Quesiti da svolgere
a – Spiega in una o due frasi perché, secondo l'articolo sul pesce, le notizie del titolo citato non sono vere notizie.
b – Rispondi alle domande sull'articolo sul pesce, una per riga:
(i) In proporzione a che cosa aumentano le inchieste giornalistiche quando si avvicina l'estate?
(ii) Secondo il titolo citato, di che cosa è pieno il pesce che mangiamo?
(iii) Quanti pesci su 10 che arrivano sulle nostre tavole non sono dei nostri mari?
c – Per favore, elenca tutte le indicazioni di tempo introdotte dalla preposizione «da» nell'articolo sul pesce.

Brano da leggere
---------------
Le inchieste giornalistiche quando si avvicina l’estate aumentano esattamente in proporzione al calo di notizie da stampare sugli insaziabili giornali, eterni divoratori di scoop. E non c’è rimedio migliore che sguinzagliare frotte di giornalisti a caccia di falsi scoop che si rivelano poi essere vecchie notizie da quei lustri, ma che riciclate risultano almeno per i non addetti ai lavori comunque sensazionali.
Titolo: “Attacco alla salute, il pesce che mangiamo non è dei nostri mari ed è pieno di additivi”. Come rispondere a queste notizie per non farsi prendere dal panico.
Primo non sono notizie, perché sono già risapute. Tutto è già stato detto e scritto: noi, per esempio, senza presunzione, sulla rivista Catering abbiamo da tempo scritto che il Mediterraneo termina di fornirci pesce da aprile di ogni anno e il rischio che peggiori in futuro l’abbiamo sottolineato. Quindi, il prodotto che arriva sulle nostre tavole 7 pesci su 10 – passateci la proporzione grossolana, ma è così– non è dei nostri mari.
---------------
[Record tratti da una raccolta di dati]
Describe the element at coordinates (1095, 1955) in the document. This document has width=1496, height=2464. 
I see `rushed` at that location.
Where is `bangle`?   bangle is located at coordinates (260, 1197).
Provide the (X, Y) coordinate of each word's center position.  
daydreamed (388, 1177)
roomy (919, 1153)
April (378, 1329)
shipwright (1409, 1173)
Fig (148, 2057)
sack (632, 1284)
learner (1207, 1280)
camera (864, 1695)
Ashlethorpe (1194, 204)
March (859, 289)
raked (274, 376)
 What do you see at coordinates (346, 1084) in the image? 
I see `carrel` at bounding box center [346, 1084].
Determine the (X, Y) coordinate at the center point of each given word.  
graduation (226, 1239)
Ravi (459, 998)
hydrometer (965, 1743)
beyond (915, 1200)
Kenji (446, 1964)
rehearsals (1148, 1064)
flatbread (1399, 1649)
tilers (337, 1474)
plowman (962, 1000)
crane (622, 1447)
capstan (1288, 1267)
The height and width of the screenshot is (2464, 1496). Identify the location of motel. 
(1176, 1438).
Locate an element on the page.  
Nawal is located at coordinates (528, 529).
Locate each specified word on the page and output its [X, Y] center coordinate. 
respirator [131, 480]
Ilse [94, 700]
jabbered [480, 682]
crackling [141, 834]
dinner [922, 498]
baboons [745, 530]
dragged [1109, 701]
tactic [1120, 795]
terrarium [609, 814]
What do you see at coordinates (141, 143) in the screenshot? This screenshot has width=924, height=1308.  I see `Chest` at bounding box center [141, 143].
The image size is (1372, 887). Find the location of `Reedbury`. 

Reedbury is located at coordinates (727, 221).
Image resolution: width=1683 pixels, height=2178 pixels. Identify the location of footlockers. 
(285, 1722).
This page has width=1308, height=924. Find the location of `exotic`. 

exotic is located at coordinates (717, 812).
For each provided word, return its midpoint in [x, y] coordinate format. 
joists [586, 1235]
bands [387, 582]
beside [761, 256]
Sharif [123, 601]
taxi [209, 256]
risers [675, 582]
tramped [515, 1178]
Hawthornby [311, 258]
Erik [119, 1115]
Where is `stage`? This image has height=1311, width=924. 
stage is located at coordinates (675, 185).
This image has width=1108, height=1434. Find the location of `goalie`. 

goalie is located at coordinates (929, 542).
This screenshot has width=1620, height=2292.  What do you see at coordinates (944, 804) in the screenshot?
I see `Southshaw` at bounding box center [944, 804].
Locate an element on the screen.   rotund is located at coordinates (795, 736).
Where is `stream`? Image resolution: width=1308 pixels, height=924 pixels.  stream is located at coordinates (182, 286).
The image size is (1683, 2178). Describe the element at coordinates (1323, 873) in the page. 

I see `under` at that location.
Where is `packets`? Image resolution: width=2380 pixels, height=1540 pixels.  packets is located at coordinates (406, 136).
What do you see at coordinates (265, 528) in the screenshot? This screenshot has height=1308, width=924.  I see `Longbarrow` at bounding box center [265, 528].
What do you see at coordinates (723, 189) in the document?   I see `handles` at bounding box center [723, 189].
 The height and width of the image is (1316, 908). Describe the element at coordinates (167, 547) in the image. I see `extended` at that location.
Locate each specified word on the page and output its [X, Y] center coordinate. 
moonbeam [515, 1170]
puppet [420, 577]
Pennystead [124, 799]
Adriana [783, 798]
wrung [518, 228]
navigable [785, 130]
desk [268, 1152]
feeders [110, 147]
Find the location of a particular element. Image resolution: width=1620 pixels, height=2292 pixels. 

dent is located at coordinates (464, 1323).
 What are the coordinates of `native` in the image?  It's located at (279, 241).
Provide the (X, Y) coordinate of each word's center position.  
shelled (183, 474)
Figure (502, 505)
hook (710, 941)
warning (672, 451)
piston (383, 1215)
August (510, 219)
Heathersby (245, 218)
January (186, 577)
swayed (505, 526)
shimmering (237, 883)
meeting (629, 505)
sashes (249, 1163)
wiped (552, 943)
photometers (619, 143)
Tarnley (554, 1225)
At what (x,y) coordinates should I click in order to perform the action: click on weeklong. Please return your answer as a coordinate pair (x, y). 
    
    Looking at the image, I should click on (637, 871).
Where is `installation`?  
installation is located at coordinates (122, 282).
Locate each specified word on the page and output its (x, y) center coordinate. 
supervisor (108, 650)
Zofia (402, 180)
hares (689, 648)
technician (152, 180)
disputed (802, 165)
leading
---------------
Elenco risposte
a – Non sono notizie perché sono già risapute: tutto è già stato detto e scritto. Per esempio, la rivista Catering ha scritto da tempo che il Mediterraneo smette di fornire pesce da aprile di ogni anno.

b –
(i) Al calo di notizie da stampare sui giornali.
(ii) Di additivi.
(iii) 7 pesci su 10.

c –
da quei lustri
da tempo
da aprile di ogni anno